High magnification was necessary to even see the cilia beating, as they appeared as a blur in low magnification. For scale, those little spheres of algae are approximatey 4 microns in diameter. I was curious to see whether I could observe the ciliary waves by filming it in high speed. Here’s a video of the cilia beating, filmed at approximately 130 fps and slowed down 8x. Although I wasn’t able to get the cilia entirely in focus, there are a number of curious things happening. First, the algae provide an excellent set of particles to visualize the flow patterns created by the cilia. Second, the rotifer would periodically stop feeding and would retract. I’m wondering if this is because it has caught a particle, or if there is some other reason for this behavior.
BONUS! I was also able to get my hands on a few anemone polyps (seen here in dark field and low mag). These polyps were so tiny that I was able to just barely fit them on a microscope slide, with 2 pieces of double-sided tape used as spacers.
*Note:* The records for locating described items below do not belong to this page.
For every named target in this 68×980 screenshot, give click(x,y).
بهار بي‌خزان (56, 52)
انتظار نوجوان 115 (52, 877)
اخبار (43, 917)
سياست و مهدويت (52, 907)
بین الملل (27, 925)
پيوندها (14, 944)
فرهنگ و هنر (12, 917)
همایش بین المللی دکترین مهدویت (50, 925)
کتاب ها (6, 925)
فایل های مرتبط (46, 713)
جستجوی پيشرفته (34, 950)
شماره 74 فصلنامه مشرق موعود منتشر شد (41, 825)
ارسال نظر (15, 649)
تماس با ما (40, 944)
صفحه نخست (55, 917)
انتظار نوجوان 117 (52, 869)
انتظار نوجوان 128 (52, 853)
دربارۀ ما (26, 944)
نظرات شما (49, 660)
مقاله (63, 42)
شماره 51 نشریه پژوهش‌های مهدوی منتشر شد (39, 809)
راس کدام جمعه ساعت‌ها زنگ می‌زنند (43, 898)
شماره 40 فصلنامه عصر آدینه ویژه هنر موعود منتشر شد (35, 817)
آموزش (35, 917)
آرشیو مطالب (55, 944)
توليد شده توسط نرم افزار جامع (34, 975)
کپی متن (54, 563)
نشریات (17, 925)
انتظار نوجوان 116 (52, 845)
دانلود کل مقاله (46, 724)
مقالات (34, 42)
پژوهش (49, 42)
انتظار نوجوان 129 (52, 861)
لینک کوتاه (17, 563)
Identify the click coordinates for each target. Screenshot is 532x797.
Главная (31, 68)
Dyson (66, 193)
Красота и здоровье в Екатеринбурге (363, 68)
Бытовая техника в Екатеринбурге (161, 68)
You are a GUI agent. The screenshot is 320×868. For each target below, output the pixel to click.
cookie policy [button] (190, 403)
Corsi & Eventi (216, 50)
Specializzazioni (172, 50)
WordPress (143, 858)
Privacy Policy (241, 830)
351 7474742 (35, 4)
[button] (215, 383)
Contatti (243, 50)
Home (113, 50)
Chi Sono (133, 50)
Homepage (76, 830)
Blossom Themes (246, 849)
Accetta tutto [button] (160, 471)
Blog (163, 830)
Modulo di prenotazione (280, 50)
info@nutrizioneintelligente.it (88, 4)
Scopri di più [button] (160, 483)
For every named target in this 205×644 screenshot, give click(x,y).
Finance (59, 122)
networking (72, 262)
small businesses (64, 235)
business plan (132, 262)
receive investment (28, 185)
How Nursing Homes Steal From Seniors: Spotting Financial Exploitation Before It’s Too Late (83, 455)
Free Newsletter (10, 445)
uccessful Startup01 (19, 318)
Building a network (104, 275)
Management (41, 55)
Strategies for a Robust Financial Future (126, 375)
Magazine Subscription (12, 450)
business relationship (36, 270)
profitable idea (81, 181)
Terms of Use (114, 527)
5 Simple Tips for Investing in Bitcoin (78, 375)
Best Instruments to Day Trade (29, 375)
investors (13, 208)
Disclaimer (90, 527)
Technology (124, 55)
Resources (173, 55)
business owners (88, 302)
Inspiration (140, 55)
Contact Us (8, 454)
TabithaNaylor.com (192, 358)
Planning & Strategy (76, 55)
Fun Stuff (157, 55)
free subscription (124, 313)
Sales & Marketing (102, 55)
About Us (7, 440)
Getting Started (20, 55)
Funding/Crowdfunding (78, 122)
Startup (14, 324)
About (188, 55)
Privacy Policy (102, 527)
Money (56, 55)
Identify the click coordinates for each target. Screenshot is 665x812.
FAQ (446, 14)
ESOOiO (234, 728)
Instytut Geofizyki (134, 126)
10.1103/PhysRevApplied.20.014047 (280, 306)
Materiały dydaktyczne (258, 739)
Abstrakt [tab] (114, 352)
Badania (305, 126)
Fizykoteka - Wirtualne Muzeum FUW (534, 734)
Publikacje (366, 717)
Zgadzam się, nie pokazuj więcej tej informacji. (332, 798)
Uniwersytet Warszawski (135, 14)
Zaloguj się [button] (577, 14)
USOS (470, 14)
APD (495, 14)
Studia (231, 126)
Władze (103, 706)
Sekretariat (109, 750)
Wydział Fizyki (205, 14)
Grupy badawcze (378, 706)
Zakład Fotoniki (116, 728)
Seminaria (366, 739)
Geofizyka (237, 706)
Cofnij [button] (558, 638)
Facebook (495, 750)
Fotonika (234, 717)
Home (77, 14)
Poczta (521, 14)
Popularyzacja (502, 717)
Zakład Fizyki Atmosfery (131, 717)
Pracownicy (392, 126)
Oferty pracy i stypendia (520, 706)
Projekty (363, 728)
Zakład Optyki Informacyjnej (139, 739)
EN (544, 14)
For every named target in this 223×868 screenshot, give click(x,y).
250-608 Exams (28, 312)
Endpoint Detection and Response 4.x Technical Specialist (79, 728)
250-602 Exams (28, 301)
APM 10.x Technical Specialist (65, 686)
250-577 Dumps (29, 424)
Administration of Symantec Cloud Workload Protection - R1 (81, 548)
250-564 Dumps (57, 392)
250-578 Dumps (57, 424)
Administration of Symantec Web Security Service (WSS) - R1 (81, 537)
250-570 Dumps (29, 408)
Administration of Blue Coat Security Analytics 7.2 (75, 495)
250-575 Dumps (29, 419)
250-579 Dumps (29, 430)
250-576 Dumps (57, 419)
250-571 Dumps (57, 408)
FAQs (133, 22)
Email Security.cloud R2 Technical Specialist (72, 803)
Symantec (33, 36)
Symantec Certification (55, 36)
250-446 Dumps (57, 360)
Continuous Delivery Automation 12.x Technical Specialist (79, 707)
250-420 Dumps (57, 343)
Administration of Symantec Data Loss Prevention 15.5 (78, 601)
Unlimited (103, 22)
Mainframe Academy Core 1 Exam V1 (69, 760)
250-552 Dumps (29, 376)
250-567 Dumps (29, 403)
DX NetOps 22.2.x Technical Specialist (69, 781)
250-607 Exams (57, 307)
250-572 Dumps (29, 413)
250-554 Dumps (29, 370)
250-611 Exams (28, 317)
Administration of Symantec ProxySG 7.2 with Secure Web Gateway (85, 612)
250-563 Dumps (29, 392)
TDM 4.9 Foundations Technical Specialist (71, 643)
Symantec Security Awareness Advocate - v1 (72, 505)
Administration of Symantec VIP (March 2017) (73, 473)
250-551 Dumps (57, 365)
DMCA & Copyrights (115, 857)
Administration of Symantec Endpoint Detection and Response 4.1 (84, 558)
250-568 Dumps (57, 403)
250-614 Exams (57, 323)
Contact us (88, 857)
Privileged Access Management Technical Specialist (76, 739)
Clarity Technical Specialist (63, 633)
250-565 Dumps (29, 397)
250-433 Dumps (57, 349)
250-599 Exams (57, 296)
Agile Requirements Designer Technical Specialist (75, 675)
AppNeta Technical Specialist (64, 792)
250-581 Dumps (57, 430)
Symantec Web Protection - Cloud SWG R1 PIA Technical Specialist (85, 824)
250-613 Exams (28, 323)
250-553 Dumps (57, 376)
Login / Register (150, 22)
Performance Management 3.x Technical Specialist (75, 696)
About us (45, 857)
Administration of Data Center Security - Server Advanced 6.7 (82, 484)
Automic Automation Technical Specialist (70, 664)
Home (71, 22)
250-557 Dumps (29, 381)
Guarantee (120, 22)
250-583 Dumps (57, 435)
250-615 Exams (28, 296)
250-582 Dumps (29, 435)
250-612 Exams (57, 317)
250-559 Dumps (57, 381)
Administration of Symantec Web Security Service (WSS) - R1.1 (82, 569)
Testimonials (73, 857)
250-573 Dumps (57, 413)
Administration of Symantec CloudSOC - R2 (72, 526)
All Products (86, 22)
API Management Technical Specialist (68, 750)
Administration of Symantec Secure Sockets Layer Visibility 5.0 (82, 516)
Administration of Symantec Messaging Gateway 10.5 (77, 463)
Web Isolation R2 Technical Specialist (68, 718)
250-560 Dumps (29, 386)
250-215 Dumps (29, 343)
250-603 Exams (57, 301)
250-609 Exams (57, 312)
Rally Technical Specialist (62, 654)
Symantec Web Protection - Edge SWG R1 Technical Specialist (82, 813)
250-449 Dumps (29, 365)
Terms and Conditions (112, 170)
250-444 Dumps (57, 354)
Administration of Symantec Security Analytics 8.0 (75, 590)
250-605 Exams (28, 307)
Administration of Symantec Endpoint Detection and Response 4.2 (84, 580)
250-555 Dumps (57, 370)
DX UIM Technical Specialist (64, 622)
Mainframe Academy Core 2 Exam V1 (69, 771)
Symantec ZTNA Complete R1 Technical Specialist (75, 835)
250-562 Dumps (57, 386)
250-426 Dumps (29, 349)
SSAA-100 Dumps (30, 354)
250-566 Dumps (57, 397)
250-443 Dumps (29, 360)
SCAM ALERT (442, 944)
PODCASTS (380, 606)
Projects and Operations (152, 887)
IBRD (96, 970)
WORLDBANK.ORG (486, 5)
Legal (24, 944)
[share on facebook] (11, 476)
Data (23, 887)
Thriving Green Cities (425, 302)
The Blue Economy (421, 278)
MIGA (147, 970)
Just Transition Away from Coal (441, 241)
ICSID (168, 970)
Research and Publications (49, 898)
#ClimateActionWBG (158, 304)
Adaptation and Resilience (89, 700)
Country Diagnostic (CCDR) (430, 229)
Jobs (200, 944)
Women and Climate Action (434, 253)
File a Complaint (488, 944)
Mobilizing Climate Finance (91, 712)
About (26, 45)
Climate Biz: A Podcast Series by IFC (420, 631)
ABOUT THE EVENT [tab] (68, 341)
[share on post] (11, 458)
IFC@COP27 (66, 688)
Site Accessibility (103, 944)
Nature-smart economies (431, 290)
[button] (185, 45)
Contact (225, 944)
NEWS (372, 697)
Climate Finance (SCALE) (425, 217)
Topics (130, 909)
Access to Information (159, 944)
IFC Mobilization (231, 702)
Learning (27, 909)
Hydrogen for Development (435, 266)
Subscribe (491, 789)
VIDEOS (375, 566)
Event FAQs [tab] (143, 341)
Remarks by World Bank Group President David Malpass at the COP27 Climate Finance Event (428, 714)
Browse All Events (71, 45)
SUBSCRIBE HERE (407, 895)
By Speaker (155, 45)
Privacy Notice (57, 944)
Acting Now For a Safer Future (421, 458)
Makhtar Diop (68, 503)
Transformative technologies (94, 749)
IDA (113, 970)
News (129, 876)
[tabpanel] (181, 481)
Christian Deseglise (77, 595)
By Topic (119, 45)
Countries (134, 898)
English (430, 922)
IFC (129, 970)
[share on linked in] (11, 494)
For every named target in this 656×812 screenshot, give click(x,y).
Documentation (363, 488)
My challenge was to see whether I could record an anemone capturing and feeding on a rotifer. After a few hours and a dozen trials, success was at hand. Below is an anemone with a rotifer trapped in its mouth (the round shape on the right end), about to be consumed.
In fact, I was able to capture the process of consumption over a 6-minute span.
By expanding and contracting, it looks like the anemone forces the rotifer down using a combination of cilia and peristaltic movement. At the end, you can even see the intact rotifer in the anemone’s gut! Here’s the same video, sped up 24x to get a better sense of the overall ingestion process.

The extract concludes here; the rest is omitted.